═══ Texto fornecido ═══

Quarto aprendizado: reúna apoiadores e disposição para provar sua ideia

A partir do dia em que nossa construção foi embargada começamos uma saga para podermos retomá-la. Estivemos dezenas de vezes na Secretaria de Planejamento pedindo agilidade e precisamos fazer uma jornada enorme para conversar com todos os vereadores da cidade e mostrá-los que nosso projeto estava de acordo com todas as normas técnicas do plano diretor.

Uma recomendação que fica a qualquer pessoa que for desenvolver um projeto é: mapeie todos os stakeholders e não poupe sola de sapato para convencê-los de que seu projeto vale a pena.

Além de conversar pessoalmente com os vereadores precisamos utilizar o nosso Instagram como uma forma de pressão aos agentes públicos para que dessem agilidade no processo. Precisamos também pautar alguns veículos locais de comunicação, assim diversas matérias saíram na rádio, televisão e jornais da cidade aumentando a polêmica sobre os contêineres em Balneário Camboriú e favorecendo a agilidade do nosso processo.

Foram necessários mais de seis meses de burocracia para o Conselho da Cidade aprovar o projeto e, posteriormente, a Câmara de Vereadores. Ao total enfrentamos dez meses de burocracia com o projeto da nossa casa, apenas por ser construída com contêiner.

O mais absurdo dessa história é que para tramitar na Câmara de Vereadores, este projeto residencial e arquitetônico precisou ser transformado em um projeto de lei, para tramitar em todas as respectivas comissões da câmara, receber diversos pareceres técnicos para só então enfim ser votada no plenário.

Outros projetos com contêiner. Dá pra ficar legal, né?

Quinto aprendizado: a inovação tem um custo, principalmente para os pioneiros

No dia 3 de dezembro de 2015 foi sancionada pelo prefeito a lei que autoriza a construirmos nossa casa (alguém mais aqui tem uma lei para chamar de sua?) e assim seremos os primeiros (legalmente) a ter uma casa contêiner em Balneário Camboriú. Destes 10 meses de burocracia desnecessária aprendemos que a inovação tem um custo e os primeiros adeptos tem um custo marginal superior aos demais adeptos na curva de adoção.

═══ Bloco de dados ═══

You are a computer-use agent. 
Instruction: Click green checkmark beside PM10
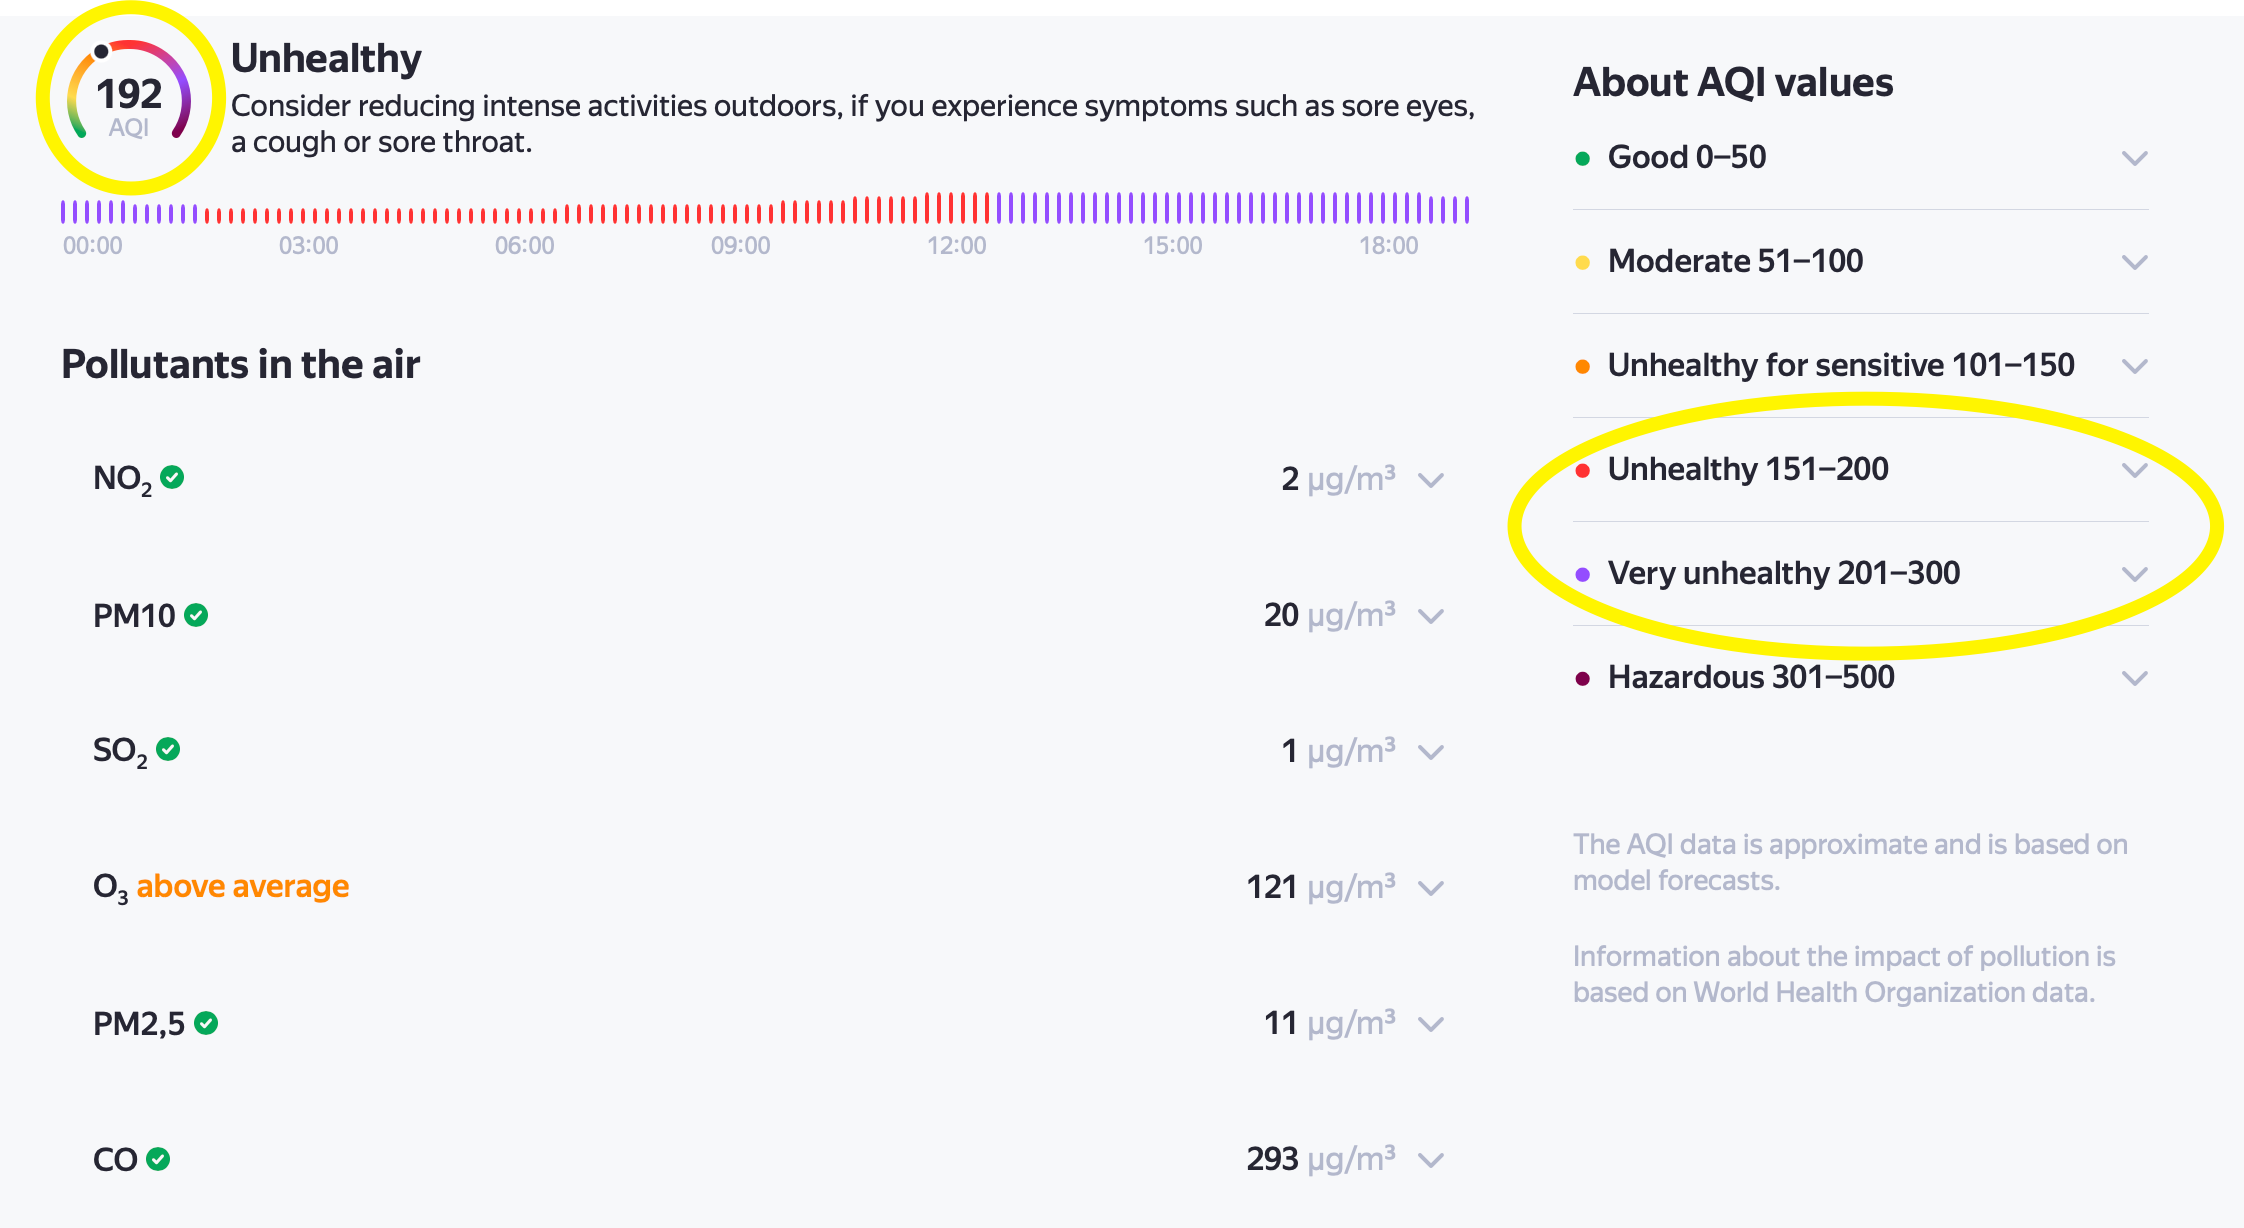[x=197, y=615]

═══

_Tarefas a resolver_
a: Liste os meios de comunicação locais em que, segundo o relato sobre a casa contêiner, saíram matérias sobre o caso.
b: Escreva a continuação do relato sobre a casa contêiner a partir da última frase apresentada.
Os dados não têm nenhum papel nesta atividade.

_Respostas por tarefa_
a: Rádio, televisão e jornais da cidade.

b:
Esse aprendizado ficará mais fácil de assimilar quando vocês assistirem o vídeo abaixo que explica como ocorre o processo de difusão de uma inovação na sociedade.

Sexto aprendizado: é preciso muita disposição para ser o líder

Esse custo que falo não é estritamente financeiro, mas pode ser de diversas naturezas como emocional, burocrático ou até mesmo alguma sanção social como exclusão pelo grupo, por exemplo. Mas com esta situação aprendemos também que se você for realmente inovador você precisa estar disposto a fazer o que ninguém fez e isto implica em não ter ninguém para seguir.

Ao introduzir inovações você poderá causar algumas instabilidades no sistema (seja um grupo de pessoas, uma empresa, um bairro ou uma cidade) e isto resultará em grande pressão do grupo pela conformidade na tentativa de voltar ao status anterior. São as famosas forças conservadoras.

Todos aqueles que pensarem em introduzir uma inovação na sua empresa ou em qualquer ambiente que seja, tenham em mente que inovação é mudar paradigmas, mudar culturas, mudar modelos mentais e isso não é nada fácil.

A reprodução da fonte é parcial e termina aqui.